**Work to do**
Recast each line of the listing as a string in a JSON list, one string per line, leaving out blank lines.

**Collected data entries**
※
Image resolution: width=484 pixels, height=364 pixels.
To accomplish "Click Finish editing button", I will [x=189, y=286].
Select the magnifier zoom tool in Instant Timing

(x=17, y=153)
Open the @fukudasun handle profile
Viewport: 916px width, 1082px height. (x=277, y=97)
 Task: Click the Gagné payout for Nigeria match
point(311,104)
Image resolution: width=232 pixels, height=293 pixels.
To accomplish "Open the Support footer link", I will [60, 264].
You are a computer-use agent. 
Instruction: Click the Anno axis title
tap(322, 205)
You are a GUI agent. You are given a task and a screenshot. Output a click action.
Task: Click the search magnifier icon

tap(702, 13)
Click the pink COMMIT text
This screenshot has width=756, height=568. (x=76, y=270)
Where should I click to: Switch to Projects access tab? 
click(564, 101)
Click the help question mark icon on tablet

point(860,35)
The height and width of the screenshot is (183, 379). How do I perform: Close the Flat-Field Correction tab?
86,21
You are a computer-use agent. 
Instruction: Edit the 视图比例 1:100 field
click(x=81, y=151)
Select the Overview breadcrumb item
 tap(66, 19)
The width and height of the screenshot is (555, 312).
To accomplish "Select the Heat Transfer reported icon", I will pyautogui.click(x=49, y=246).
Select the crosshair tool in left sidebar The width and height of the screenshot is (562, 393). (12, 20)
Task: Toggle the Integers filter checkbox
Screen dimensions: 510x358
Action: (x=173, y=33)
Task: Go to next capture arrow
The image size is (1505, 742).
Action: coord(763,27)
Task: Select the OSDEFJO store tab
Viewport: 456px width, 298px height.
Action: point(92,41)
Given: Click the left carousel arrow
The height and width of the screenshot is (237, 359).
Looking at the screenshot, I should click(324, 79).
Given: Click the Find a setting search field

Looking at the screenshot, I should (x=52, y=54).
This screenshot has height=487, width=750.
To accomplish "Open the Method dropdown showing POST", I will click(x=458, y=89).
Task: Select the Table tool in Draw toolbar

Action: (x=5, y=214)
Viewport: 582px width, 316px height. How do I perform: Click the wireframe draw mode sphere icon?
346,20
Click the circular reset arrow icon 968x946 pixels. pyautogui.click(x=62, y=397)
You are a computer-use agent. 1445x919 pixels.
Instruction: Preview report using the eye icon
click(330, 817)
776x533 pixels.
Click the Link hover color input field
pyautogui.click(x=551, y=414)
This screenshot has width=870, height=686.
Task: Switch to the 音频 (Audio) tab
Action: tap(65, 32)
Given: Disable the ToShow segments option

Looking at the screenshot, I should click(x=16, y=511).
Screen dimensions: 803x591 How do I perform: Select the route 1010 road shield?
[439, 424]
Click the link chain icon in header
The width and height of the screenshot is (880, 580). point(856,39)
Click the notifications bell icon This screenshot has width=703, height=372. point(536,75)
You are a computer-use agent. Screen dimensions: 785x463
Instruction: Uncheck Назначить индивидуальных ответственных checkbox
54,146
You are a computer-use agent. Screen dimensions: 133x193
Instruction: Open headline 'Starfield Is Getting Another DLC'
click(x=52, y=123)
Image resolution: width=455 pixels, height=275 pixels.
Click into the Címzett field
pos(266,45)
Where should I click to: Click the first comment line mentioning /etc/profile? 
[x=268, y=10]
※
**The reply**
[
  "Image resolution: width=484 pixels, height=364 pixels.",
  "To accomplish \"Click Finish editing button\", I will [x=189, y=286].",
  "Select the magnifier zoom tool in Instant Timing",
  "(x=17, y=153)",
  "Open the @fukudasun handle profile",
  "Viewport: 916px width, 1082px height. (x=277, y=97)",
  " Task: Click the Gagné payout for Nigeria match",
  "point(311,104)",
  "Image resolution: width=232 pixels, height=293 pixels.",
  "To accomplish \"Open the Support footer link\", I will [60, 264].",
  "You are a computer-use agent. ",
  "Instruction: Click the Anno axis title",
  "tap(322, 205)",
  "You are a GUI agent. You are given a task and a screenshot. Output a click action.",
  "Task: Click the search magnifier icon",
  "tap(702, 13)",
  "Click the pink COMMIT text",
  "This screenshot has width=756, height=568. (x=76, y=270)",
  "Where should I click to: Switch to Projects access tab? ",
  "click(564, 101)",
  "Click the help question mark icon on tablet",
  "point(860,35)",
  "The height and width of the screenshot is (183, 379). How do I perform: Close the Flat-Field Correction tab?",
  "86,21",
  "You are a computer-use agent. ",
  "Instruction: Edit the 视图比例 1:100 field",
  "click(x=81, y=151)",
  "Select the Overview breadcrumb item",
  " tap(66, 19)",
  "The width and height of the screenshot is (555, 312).",
  "To accomplish \"Select the Heat Transfer reported icon\", I will pyautogui.click(x=49, y=246).",
  "Select the crosshair tool in left sidebar The width and height of the screenshot is (562, 393). (12, 20)",
  "Task: Toggle the Integers filter checkbox",
  "Screen dimensions: 510x358",
  "Action: (x=173, y=33)",
  "Task: Go to next capture arrow",
  "The image size is (1505, 742).",
  "Action: coord(763,27)",
  "Task: Select the OSDEFJO store tab",
  "Viewport: 456px width, 298px height.",
  "Action: point(92,41)",
  "Given: Click the left carousel arrow",
  "The height and width of the screenshot is (237, 359).",
  "Looking at the screenshot, I should click(324, 79).",
  "Given: Click the Find a setting search field",
  "Looking at the screenshot, I should (x=52, y=54).",
  "This screenshot has height=487, width=750.",
  "To accomplish \"Open the Method dropdown showing POST\", I will click(x=458, y=89).",
  "Task: Select the Table tool in Draw toolbar",
  "Action: (x=5, y=214)",
  "Viewport: 582px width, 316px height. How do I perform: Click the wireframe draw mode sphere icon?",
  "346,20",
  "Click the circular reset arrow icon 968x946 pixels. pyautogui.click(x=62, y=397)",
  "You are a computer-use agent. 1445x919 pixels.",
  "Instruction: Preview report using the eye icon",
  "click(330, 817)",
  "776x533 pixels.",
  "Click the Link hover color input field",
  "pyautogui.click(x=551, y=414)",
  "This screenshot has width=870, height=686.",
  "Task: Switch to the 音频 (Audio) tab",
  "Action: tap(65, 32)",
  "Given: Disable the ToShow segments option",
  "Looking at the screenshot, I should click(x=16, y=511).",
  "Screen dimensions: 803x591 How do I perform: Select the route 1010 road shield?",
  "[439, 424]",
  "Click the link chain icon in header",
  "The width and height of the screenshot is (880, 580). point(856,39)",
  "Click the notifications bell icon This screenshot has width=703, height=372. point(536,75)",
  "You are a computer-use agent. Screen dimensions: 785x463",
  "Instruction: Uncheck Назначить индивидуальных ответственных checkbox",
  "54,146",
  "You are a computer-use agent. Screen dimensions: 133x193",
  "Instruction: Open headline 'Starfield Is Getting Another DLC'",
  "click(x=52, y=123)",
  "Image resolution: width=455 pixels, height=275 pixels.",
  "Click into the Címzett field",
  "pos(266,45)",
  "Where should I click to: Click the first comment line mentioning /etc/profile? ",
  "[x=268, y=10]"
]